In Guddi, Mast and Om Shanti Om, on the other hand, it is either a female fan in love with a male star, or a male fan in love with a female star. Desire, here, is sated with a more erotic pulse. In Guddi, for example, the titular protagonist refuses to get married, insisting that she has surrendered herself to film star Dharmendra. Om Shanti Om, like Mast, has a male fan who, after meeting the female star, realizes how wretched her life is and tries to save her, while rupturing themselves in love — the non-platonic kind. There is no acid, no resentment, no anger that bubbles to burst, because there is no space for humiliation.
The fan, a curious cultural figure, dances precariously on the line between persistent and creepy. In Driving Licence, the fan gets the number of the star from a local theatre guy and texts his opinions on the stars’ film with discipline, but never calls, knowing his limits. But what if these limits are breached, given how breachable, and unamenable to limits desire, generally, is? As I write this, a video is circulating of a female fan who wants to kiss Aditya Roy Kapur, with Kapur resisting this demand. Actors often joke about being asked for photos in urinals and bathroom stalls. How to think of these fan requests — as prohibitive? Intrusive? Affectionate?
One half of the story is the breaching of limits, the shredding of questions of consent. But the other is a total disregard for self-respect. What does it take for a woman to walk up to a man and say, “Can you please kiss me?” Or for a man to walk up to a man as he has tucked his privates in to squint and demand a selfie?
Documentaries like For The Love Of A Man which looks at Rajinikanth’s fandom and Being Bhaijaan, which looks at Salman Khan’s fandom, are both exasperated and excited by this phenomenon — of men refusing to get married because Salman Khan isn’t married, for example. Are they lost?

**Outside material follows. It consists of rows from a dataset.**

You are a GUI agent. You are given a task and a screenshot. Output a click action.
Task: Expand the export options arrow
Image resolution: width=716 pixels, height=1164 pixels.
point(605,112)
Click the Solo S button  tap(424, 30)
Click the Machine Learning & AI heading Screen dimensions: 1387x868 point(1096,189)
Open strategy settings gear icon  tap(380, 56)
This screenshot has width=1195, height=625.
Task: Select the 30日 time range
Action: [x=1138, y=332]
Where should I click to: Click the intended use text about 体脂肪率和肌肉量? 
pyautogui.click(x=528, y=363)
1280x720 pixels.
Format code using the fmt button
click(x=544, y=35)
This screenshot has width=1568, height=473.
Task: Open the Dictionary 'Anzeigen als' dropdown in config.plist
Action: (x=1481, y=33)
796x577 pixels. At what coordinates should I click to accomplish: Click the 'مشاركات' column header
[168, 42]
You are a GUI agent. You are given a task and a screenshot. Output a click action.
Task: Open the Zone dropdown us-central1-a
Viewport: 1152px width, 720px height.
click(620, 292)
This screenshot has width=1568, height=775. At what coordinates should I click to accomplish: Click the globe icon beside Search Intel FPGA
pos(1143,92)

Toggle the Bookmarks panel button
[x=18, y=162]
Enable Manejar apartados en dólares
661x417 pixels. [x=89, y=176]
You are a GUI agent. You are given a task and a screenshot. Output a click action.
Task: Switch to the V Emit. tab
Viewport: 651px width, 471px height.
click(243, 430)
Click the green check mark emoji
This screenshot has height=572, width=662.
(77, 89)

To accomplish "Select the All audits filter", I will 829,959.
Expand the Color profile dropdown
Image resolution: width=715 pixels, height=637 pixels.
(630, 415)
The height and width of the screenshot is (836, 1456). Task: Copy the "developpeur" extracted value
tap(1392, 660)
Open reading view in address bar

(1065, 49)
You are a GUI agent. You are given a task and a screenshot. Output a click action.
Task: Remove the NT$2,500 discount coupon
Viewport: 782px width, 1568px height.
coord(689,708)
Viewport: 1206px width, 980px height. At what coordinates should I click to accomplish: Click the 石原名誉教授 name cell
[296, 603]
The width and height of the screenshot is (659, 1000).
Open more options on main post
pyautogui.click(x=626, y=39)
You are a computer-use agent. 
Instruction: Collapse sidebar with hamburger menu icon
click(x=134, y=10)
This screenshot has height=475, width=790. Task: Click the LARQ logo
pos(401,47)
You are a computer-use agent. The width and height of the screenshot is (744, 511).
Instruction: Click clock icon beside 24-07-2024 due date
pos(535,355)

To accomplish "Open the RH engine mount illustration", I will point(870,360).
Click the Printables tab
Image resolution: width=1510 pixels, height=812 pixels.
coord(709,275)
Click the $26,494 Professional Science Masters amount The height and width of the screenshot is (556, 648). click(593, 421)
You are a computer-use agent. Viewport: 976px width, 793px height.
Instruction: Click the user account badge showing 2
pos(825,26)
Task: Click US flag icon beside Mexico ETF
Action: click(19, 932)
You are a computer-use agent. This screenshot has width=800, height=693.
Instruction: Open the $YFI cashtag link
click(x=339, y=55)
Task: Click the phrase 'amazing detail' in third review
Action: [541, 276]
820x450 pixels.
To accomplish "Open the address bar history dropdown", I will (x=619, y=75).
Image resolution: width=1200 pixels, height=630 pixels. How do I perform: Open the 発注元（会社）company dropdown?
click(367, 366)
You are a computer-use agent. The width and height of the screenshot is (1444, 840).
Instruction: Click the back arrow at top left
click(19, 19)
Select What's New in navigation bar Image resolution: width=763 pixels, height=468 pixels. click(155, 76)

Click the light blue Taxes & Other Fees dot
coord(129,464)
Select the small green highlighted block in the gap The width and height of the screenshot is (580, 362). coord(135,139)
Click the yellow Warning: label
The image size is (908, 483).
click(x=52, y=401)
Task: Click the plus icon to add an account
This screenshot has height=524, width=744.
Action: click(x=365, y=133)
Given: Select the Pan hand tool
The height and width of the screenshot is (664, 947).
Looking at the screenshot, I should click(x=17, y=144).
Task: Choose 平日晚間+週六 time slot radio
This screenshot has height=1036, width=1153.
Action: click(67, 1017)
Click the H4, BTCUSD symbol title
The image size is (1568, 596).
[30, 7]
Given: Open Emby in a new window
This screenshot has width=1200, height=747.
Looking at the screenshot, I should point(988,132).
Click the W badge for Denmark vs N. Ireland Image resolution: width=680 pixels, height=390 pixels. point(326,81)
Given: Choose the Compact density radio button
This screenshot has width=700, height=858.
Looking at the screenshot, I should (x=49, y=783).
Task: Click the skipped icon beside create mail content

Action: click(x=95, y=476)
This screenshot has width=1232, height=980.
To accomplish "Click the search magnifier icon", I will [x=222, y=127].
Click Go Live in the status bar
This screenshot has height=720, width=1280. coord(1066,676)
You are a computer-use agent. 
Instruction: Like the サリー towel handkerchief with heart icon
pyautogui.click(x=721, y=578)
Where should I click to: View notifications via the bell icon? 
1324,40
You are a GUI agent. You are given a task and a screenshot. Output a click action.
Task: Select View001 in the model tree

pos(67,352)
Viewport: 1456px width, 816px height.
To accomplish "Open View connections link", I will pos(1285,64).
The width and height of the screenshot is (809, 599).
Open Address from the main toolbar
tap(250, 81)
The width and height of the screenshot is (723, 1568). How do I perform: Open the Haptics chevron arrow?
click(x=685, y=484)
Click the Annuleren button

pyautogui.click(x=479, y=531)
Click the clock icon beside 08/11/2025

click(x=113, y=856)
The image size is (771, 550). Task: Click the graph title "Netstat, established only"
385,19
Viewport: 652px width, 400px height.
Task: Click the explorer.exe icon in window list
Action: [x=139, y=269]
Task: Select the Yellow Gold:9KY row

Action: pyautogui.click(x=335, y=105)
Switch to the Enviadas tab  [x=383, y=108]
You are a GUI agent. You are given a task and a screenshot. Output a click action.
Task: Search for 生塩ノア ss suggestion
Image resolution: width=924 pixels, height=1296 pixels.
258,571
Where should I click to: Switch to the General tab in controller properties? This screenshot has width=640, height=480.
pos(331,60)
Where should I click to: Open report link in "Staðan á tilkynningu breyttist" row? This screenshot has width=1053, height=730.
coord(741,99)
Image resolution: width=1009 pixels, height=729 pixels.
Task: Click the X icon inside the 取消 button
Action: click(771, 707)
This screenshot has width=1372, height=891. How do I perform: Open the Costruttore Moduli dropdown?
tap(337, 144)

Are they using their fandom to get out of a masculinity they don’t know what to do with?
The heart is, after all, a site of both love and obsession, with people wary of the latter, craving the former. However, documentary filmmaker, columnist and eternal Shah Rukh Khan fan, Paromita Vohra, insists that obsession can “ruin your mind in the best possible ways”, because it allows for so many possibilities and fantasies, and how fandom can be “creative, generative and open-ended”. There is something inexplicable and frustratingly inarticulate about it, like there is something inexplicable and inarticulate about love itself. In 1996 Shah Rukh Khan was thrown a dialogue, like a bone, by his lover in a film, “Kuch kuch hota hai, Rahul. Tum nahin samjhoge (Things happen, Rahul. You won’t get it)”. Almost two decades later, he flings the same line at himself, as a fan who speaks to his star, inflected by the accents of Delhi, “Rehen de, tu nahin samjhega (Let it be. You won’t get it)”. It seems, no one understands love. Even the ones who sell it to us.